PROVIDED DATA Start Marker

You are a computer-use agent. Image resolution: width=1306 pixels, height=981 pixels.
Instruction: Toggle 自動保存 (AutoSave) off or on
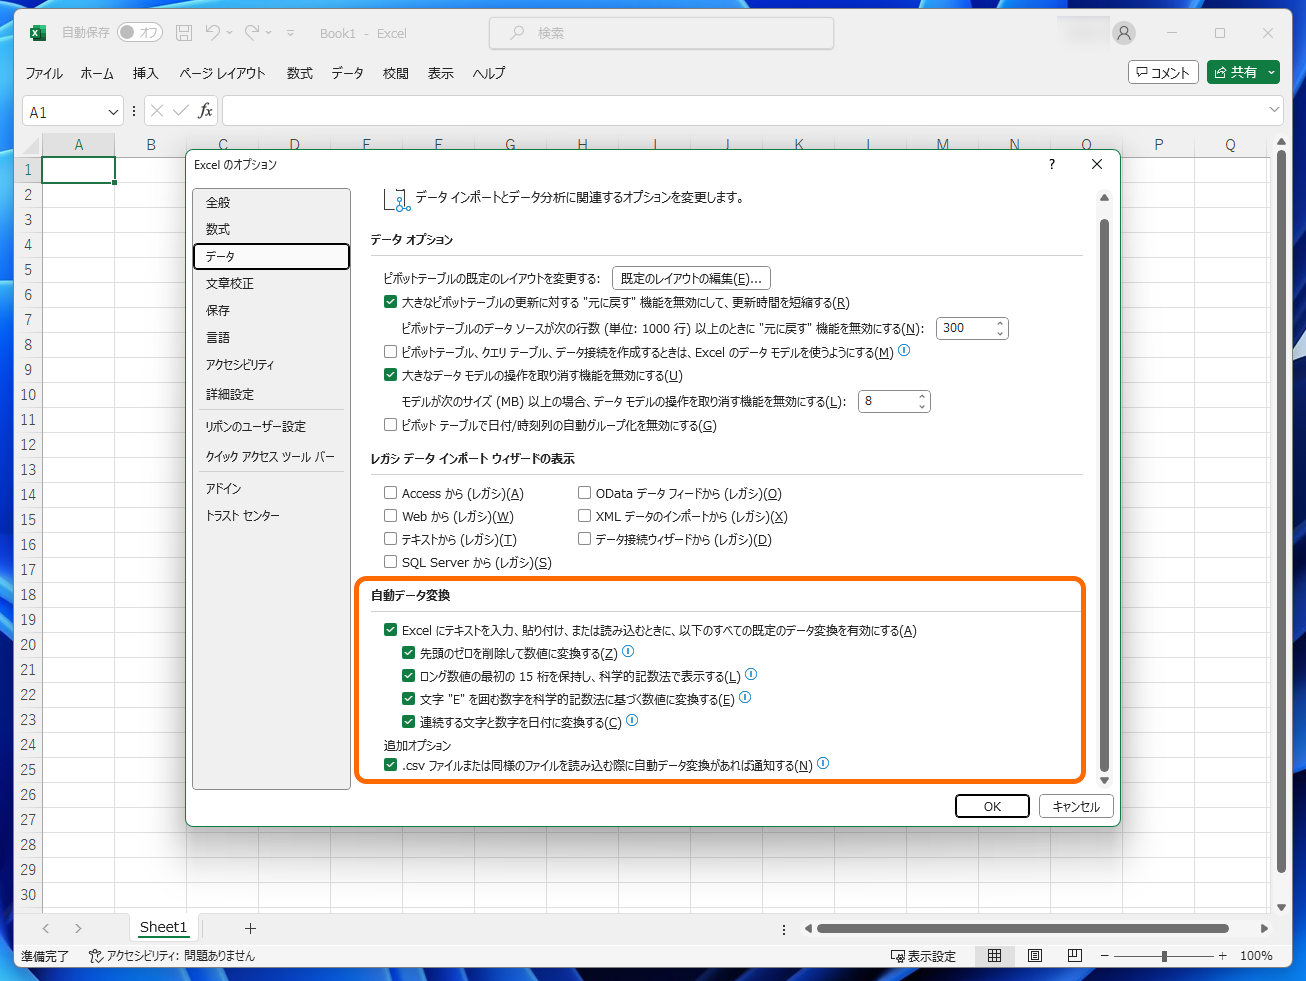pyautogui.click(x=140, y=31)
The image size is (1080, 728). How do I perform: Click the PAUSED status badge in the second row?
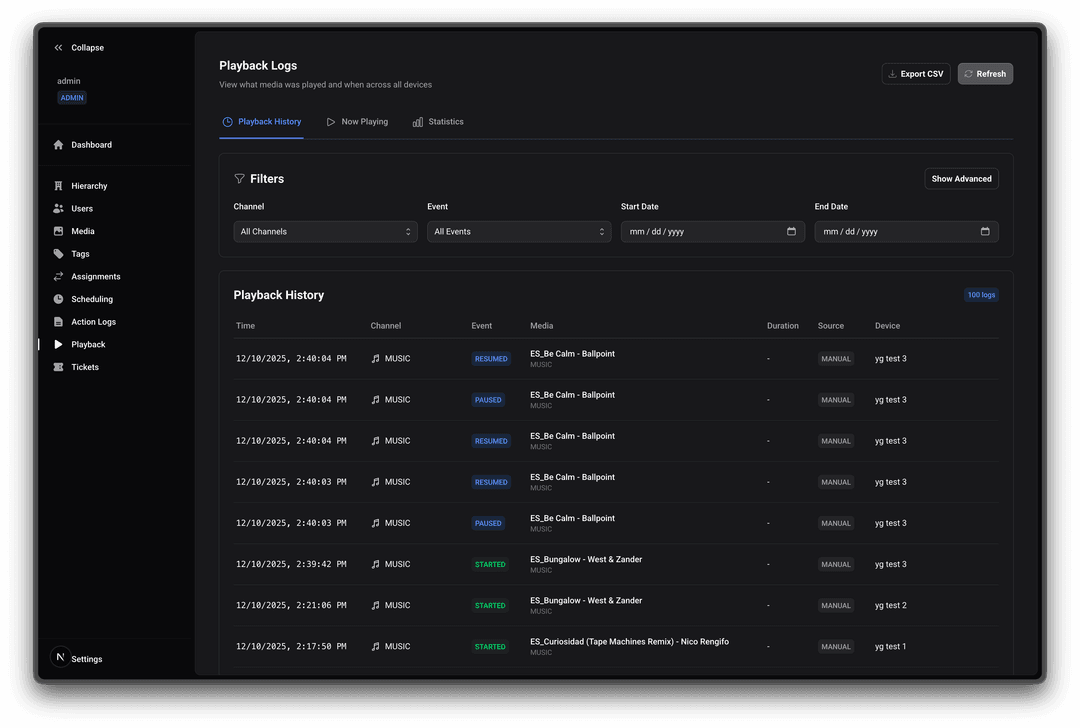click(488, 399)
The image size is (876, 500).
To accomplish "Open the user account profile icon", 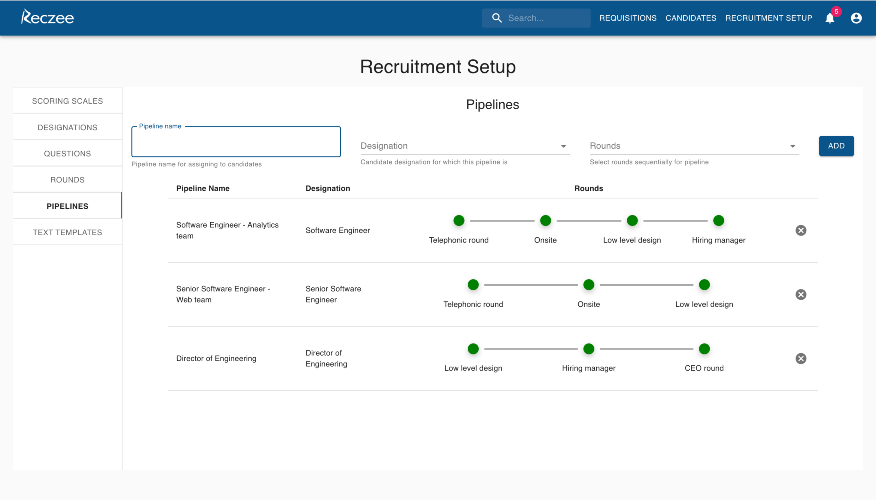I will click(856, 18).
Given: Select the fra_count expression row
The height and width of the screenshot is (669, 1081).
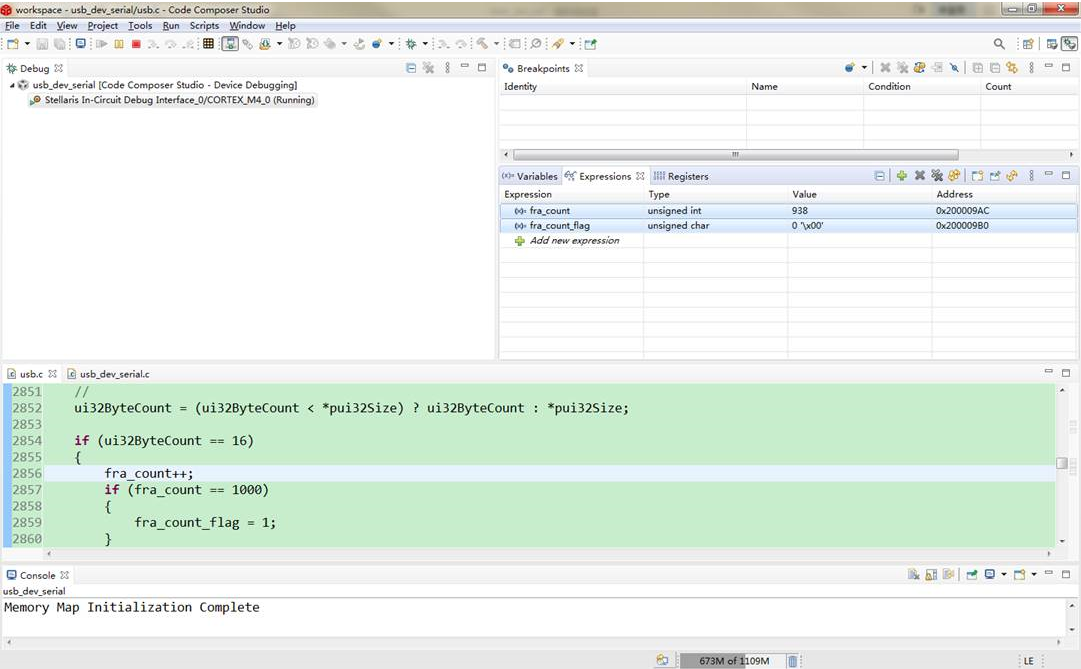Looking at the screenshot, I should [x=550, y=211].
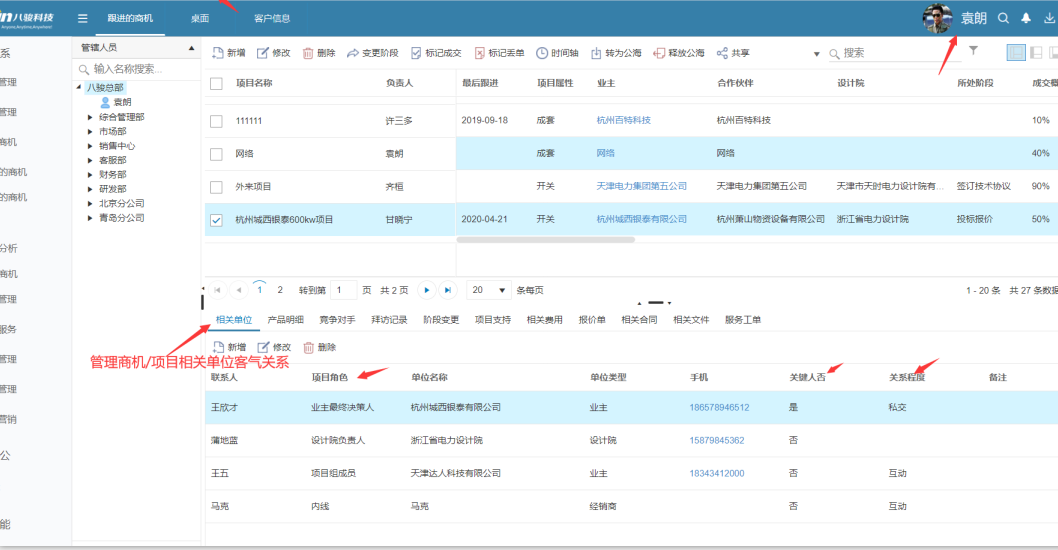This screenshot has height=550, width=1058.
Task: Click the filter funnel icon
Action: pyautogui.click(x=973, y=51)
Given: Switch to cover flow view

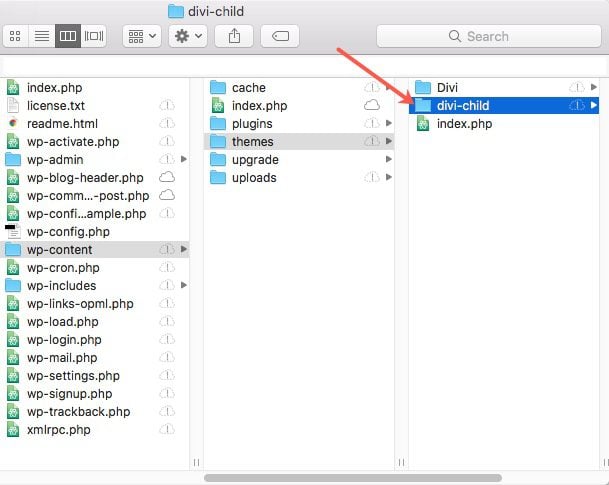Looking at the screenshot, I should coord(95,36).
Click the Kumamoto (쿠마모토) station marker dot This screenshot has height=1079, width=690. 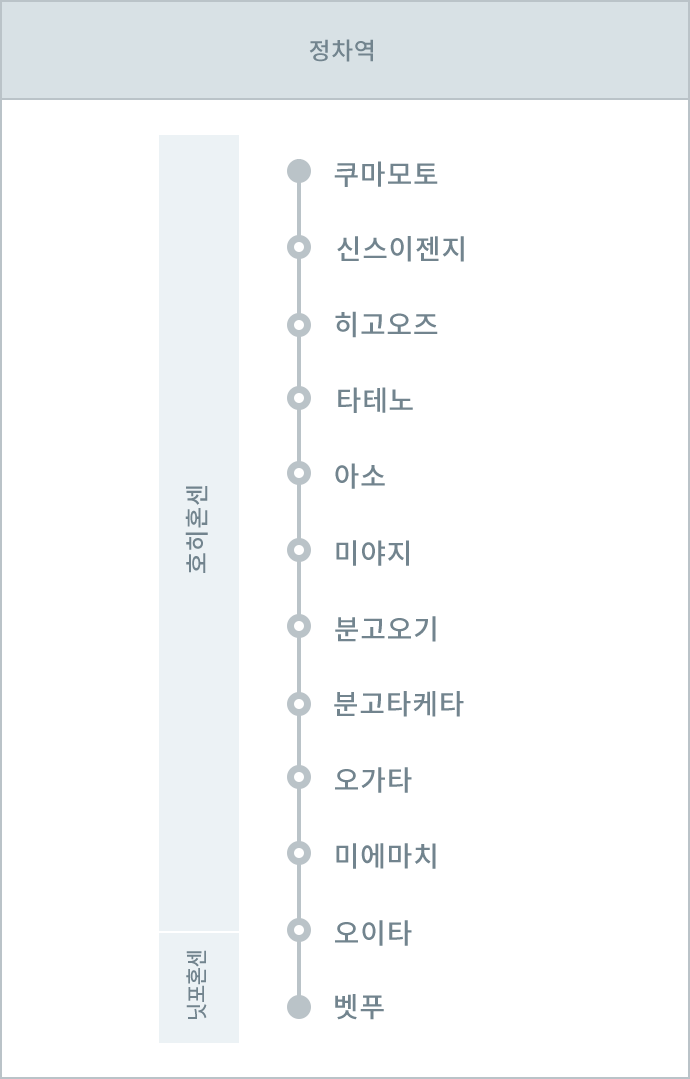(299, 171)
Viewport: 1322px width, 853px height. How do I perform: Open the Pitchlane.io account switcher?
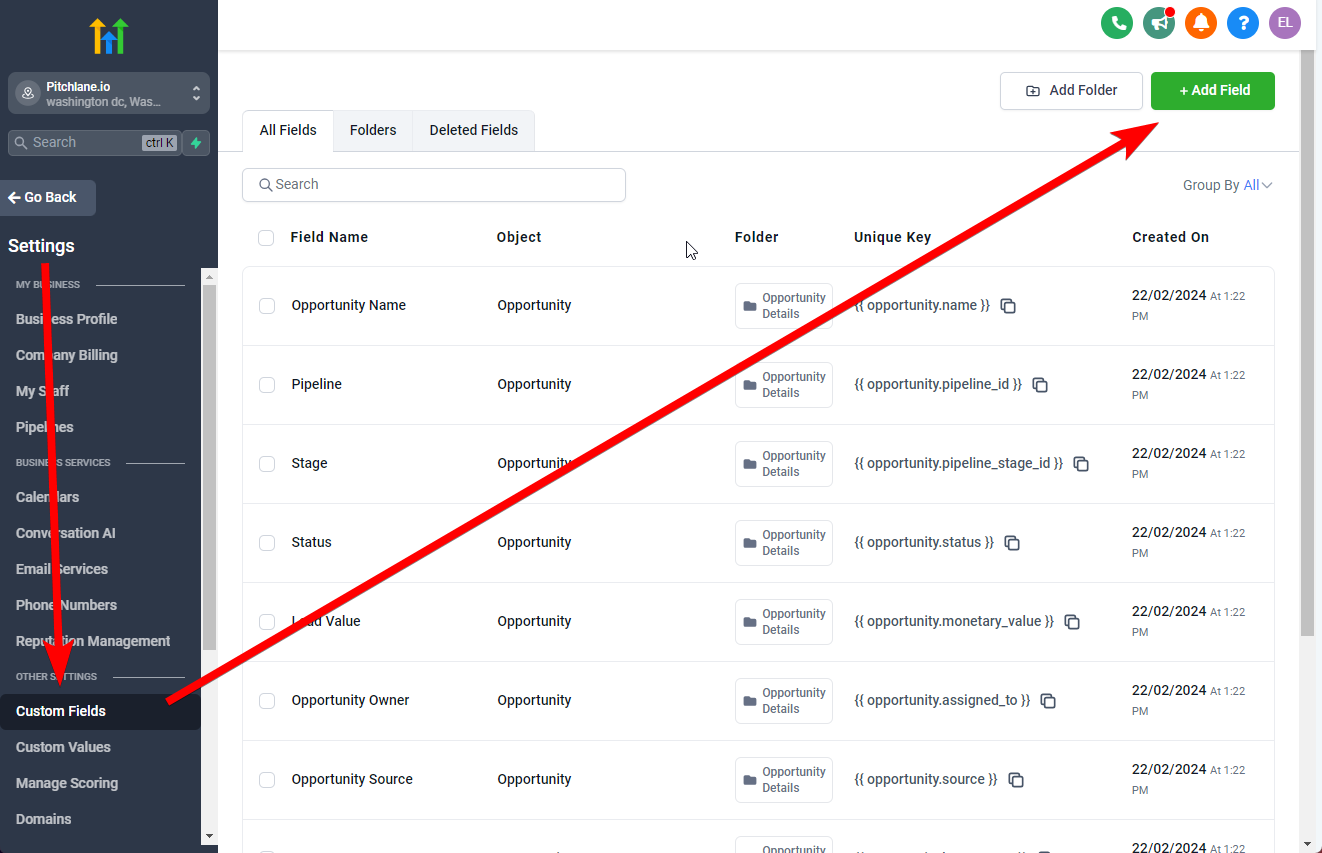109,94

PROVIDED DATA End Marker

* _WHAT THIS TASK INVOLVES_: Only the lines from the one with "Viewport: 1322px width, 853px" through the last line above belong in the answer. Reproduce them exactly, without the pictures.

* _ANSWER TO THE PROBLEM_:
Viewport: 1322px width, 853px height. How do I perform: Open the Pitchlane.io account switcher?
109,94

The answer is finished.